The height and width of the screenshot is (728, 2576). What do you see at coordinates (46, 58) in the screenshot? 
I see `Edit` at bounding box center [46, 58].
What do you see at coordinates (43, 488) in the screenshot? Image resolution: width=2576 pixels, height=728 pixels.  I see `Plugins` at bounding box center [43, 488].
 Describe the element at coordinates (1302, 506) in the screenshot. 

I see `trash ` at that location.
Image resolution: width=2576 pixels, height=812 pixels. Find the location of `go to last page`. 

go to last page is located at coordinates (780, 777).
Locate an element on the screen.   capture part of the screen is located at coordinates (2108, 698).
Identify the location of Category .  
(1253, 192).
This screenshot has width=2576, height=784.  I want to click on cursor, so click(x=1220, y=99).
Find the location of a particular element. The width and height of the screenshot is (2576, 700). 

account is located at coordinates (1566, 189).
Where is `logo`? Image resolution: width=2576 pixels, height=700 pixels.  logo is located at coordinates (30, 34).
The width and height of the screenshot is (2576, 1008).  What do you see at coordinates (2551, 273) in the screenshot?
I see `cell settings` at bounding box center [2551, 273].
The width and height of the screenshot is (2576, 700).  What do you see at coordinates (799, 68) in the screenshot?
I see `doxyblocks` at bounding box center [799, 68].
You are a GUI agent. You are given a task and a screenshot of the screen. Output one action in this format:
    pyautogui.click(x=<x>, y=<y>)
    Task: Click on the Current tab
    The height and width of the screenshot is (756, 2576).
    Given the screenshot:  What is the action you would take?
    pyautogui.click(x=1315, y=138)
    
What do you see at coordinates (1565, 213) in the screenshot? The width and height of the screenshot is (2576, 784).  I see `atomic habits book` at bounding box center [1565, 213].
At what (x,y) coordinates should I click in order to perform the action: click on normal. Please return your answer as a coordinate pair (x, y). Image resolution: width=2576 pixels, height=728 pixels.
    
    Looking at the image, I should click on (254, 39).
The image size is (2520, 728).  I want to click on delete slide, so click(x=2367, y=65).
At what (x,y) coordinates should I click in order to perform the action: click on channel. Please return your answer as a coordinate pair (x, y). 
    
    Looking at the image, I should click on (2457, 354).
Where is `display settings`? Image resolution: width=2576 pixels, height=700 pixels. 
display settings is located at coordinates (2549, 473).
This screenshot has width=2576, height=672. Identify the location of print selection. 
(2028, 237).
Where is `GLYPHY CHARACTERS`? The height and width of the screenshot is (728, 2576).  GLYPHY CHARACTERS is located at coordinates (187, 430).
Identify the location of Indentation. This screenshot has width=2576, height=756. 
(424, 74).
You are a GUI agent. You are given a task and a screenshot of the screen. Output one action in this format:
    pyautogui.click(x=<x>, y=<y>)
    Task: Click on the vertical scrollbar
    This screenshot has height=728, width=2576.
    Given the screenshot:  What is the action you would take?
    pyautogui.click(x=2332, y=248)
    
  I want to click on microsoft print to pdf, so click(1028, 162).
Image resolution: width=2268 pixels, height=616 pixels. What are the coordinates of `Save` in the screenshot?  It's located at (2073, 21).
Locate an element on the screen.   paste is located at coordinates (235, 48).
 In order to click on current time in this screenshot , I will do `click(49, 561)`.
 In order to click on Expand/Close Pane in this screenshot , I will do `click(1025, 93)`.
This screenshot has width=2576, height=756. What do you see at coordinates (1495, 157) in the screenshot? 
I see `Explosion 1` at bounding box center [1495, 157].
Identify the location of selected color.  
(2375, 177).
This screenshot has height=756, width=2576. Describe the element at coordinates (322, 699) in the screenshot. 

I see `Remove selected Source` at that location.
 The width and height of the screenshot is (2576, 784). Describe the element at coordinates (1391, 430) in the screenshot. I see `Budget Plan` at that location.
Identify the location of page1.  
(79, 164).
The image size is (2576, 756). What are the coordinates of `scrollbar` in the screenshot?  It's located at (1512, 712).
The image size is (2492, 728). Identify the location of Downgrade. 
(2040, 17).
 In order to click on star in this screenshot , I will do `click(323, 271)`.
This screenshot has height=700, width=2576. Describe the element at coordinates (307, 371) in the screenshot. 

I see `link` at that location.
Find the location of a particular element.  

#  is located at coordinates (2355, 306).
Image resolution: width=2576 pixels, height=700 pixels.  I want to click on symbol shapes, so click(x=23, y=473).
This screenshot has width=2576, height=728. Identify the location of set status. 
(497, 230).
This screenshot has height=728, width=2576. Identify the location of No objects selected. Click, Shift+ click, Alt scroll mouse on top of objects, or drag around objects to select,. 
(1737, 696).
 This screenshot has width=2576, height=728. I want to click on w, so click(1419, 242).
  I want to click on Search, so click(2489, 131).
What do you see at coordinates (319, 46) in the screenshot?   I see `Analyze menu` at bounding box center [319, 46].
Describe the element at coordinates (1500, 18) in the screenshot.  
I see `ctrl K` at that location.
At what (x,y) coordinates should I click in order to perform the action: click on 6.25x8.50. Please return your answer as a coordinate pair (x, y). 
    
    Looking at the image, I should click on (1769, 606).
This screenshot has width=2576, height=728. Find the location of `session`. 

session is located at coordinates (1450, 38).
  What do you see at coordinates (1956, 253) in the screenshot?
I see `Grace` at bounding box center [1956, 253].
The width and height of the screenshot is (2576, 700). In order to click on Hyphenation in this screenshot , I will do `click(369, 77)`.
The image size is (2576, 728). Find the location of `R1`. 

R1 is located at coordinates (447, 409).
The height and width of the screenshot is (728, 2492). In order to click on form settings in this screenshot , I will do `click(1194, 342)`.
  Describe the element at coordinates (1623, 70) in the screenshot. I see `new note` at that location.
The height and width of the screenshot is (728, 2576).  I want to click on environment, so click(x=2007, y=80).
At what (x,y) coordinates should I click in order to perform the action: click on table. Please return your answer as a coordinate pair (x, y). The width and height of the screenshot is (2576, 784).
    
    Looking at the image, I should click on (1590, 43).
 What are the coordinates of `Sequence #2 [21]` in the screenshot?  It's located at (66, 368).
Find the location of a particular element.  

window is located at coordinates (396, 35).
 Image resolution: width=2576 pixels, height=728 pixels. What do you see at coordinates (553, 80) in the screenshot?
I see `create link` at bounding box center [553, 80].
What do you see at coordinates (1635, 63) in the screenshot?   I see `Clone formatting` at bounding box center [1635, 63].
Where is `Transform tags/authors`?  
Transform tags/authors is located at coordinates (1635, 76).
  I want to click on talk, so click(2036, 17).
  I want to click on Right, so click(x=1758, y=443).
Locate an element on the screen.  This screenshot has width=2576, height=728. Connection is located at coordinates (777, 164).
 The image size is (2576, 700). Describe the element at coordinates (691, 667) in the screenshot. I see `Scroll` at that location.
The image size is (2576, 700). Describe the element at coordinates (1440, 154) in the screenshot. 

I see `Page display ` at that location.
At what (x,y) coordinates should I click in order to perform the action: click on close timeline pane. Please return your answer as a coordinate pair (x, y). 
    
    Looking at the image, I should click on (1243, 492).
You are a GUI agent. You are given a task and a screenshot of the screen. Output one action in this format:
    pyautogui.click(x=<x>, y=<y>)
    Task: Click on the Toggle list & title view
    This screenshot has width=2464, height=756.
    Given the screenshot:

== Your goal ==
Please repeat the material above line for line, without changing a single character.

== Written response ==
The height and width of the screenshot is (728, 2576). What do you see at coordinates (46, 58) in the screenshot? 
I see `Edit` at bounding box center [46, 58].
What do you see at coordinates (43, 488) in the screenshot? Image resolution: width=2576 pixels, height=728 pixels.  I see `Plugins` at bounding box center [43, 488].
 Describe the element at coordinates (1302, 506) in the screenshot. 

I see `trash ` at that location.
Image resolution: width=2576 pixels, height=812 pixels. Find the location of `go to last page`. 

go to last page is located at coordinates (780, 777).
Locate an element on the screen.   capture part of the screen is located at coordinates (2108, 698).
Identify the location of Category .  
(1253, 192).
This screenshot has width=2576, height=784.  I want to click on cursor, so click(x=1220, y=99).
Find the location of a particular element. The width and height of the screenshot is (2576, 700). 

account is located at coordinates (1566, 189).
Where is `logo`? Image resolution: width=2576 pixels, height=700 pixels.  logo is located at coordinates (30, 34).
The width and height of the screenshot is (2576, 1008).  What do you see at coordinates (2551, 273) in the screenshot?
I see `cell settings` at bounding box center [2551, 273].
The width and height of the screenshot is (2576, 700).  What do you see at coordinates (799, 68) in the screenshot?
I see `doxyblocks` at bounding box center [799, 68].
You are a GUI agent. You are given a task and a screenshot of the screen. Output one action in this format:
    pyautogui.click(x=<x>, y=<y>)
    Task: Click on the Current tab
    The height and width of the screenshot is (756, 2576).
    Given the screenshot:  What is the action you would take?
    pyautogui.click(x=1315, y=138)
    
What do you see at coordinates (1565, 213) in the screenshot? The width and height of the screenshot is (2576, 784).  I see `atomic habits book` at bounding box center [1565, 213].
At what (x,y) coordinates should I click in order to perform the action: click on normal. Please return your answer as a coordinate pair (x, y). Image resolution: width=2576 pixels, height=728 pixels.
    
    Looking at the image, I should click on (254, 39).
The image size is (2520, 728).  I want to click on delete slide, so click(x=2367, y=65).
At what (x,y) coordinates should I click in order to perform the action: click on channel. Please return your answer as a coordinate pair (x, y). 
    
    Looking at the image, I should click on (2457, 354).
Where is `display settings`? Image resolution: width=2576 pixels, height=700 pixels. 
display settings is located at coordinates (2549, 473).
This screenshot has width=2576, height=672. Identify the location of print selection. 
(2028, 237).
Where is `GLYPHY CHARACTERS`? The height and width of the screenshot is (728, 2576).  GLYPHY CHARACTERS is located at coordinates (187, 430).
Identify the location of Indentation. This screenshot has width=2576, height=756. 
(424, 74).
You are a GUI agent. You are given a task and a screenshot of the screen. Output one action in this format:
    pyautogui.click(x=<x>, y=<y>)
    Task: Click on the vertical scrollbar
    This screenshot has height=728, width=2576.
    Given the screenshot:  What is the action you would take?
    pyautogui.click(x=2332, y=248)
    
  I want to click on microsoft print to pdf, so click(1028, 162).
Image resolution: width=2268 pixels, height=616 pixels. What are the coordinates of `Save` in the screenshot?  It's located at (2073, 21).
Locate an element on the screen.   paste is located at coordinates (235, 48).
 In order to click on current time in this screenshot , I will do `click(49, 561)`.
 In order to click on Expand/Close Pane in this screenshot , I will do `click(1025, 93)`.
This screenshot has width=2576, height=756. What do you see at coordinates (1495, 157) in the screenshot? 
I see `Explosion 1` at bounding box center [1495, 157].
Identify the location of selected color.  
(2375, 177).
This screenshot has height=756, width=2576. Describe the element at coordinates (322, 699) in the screenshot. 

I see `Remove selected Source` at that location.
 The width and height of the screenshot is (2576, 784). Describe the element at coordinates (1391, 430) in the screenshot. I see `Budget Plan` at that location.
Identify the location of page1.  
(79, 164).
The image size is (2576, 756). What are the coordinates of `scrollbar` in the screenshot?  It's located at (1512, 712).
The image size is (2492, 728). Identify the location of Downgrade. 
(2040, 17).
 In order to click on star in this screenshot , I will do `click(323, 271)`.
This screenshot has height=700, width=2576. Describe the element at coordinates (307, 371) in the screenshot. 

I see `link` at that location.
Find the location of a particular element.  

#  is located at coordinates (2355, 306).
Image resolution: width=2576 pixels, height=700 pixels.  I want to click on symbol shapes, so click(x=23, y=473).
This screenshot has width=2576, height=728. Identify the location of set status. 
(497, 230).
This screenshot has height=728, width=2576. Identify the location of No objects selected. Click, Shift+ click, Alt scroll mouse on top of objects, or drag around objects to select,. 
(1737, 696).
 This screenshot has width=2576, height=728. I want to click on w, so click(1419, 242).
  I want to click on Search, so click(2489, 131).
What do you see at coordinates (319, 46) in the screenshot?   I see `Analyze menu` at bounding box center [319, 46].
Describe the element at coordinates (1500, 18) in the screenshot.  
I see `ctrl K` at that location.
At what (x,y) coordinates should I click in order to perform the action: click on 6.25x8.50. Please return your answer as a coordinate pair (x, y). 
    
    Looking at the image, I should click on (1769, 606).
This screenshot has width=2576, height=728. Find the location of `session`. 

session is located at coordinates (1450, 38).
  What do you see at coordinates (1956, 253) in the screenshot?
I see `Grace` at bounding box center [1956, 253].
The width and height of the screenshot is (2576, 700). In order to click on Hyphenation in this screenshot , I will do `click(369, 77)`.
The image size is (2576, 728). Find the location of `R1`. 

R1 is located at coordinates (447, 409).
The height and width of the screenshot is (728, 2492). In order to click on form settings in this screenshot , I will do `click(1194, 342)`.
  Describe the element at coordinates (1623, 70) in the screenshot. I see `new note` at that location.
The height and width of the screenshot is (728, 2576).  I want to click on environment, so click(x=2007, y=80).
At what (x,y) coordinates should I click in order to perform the action: click on table. Please return your answer as a coordinate pair (x, y). The width and height of the screenshot is (2576, 784).
    
    Looking at the image, I should click on (1590, 43).
 What are the coordinates of `Sequence #2 [21]` in the screenshot?  It's located at (66, 368).
Find the location of a particular element.  

window is located at coordinates (396, 35).
 Image resolution: width=2576 pixels, height=728 pixels. What do you see at coordinates (553, 80) in the screenshot?
I see `create link` at bounding box center [553, 80].
What do you see at coordinates (1635, 63) in the screenshot?   I see `Clone formatting` at bounding box center [1635, 63].
Where is `Transform tags/authors`?  
Transform tags/authors is located at coordinates (1635, 76).
  I want to click on talk, so click(2036, 17).
  I want to click on Right, so click(x=1758, y=443).
Locate an element on the screen.  This screenshot has width=2576, height=728. Connection is located at coordinates (777, 164).
 The image size is (2576, 700). Describe the element at coordinates (691, 667) in the screenshot. I see `Scroll` at that location.
The image size is (2576, 700). Describe the element at coordinates (1440, 154) in the screenshot. 

I see `Page display ` at that location.
At what (x,y) coordinates should I click in order to perform the action: click on close timeline pane. Please return your answer as a coordinate pair (x, y). 
    
    Looking at the image, I should click on (1243, 492).
You are a GUI agent. You are given a task and a screenshot of the screen. Output one action in this format:
    pyautogui.click(x=<x>, y=<y>)
    Task: Click on the Toggle list & title view
    This screenshot has width=2464, height=756.
    Given the screenshot:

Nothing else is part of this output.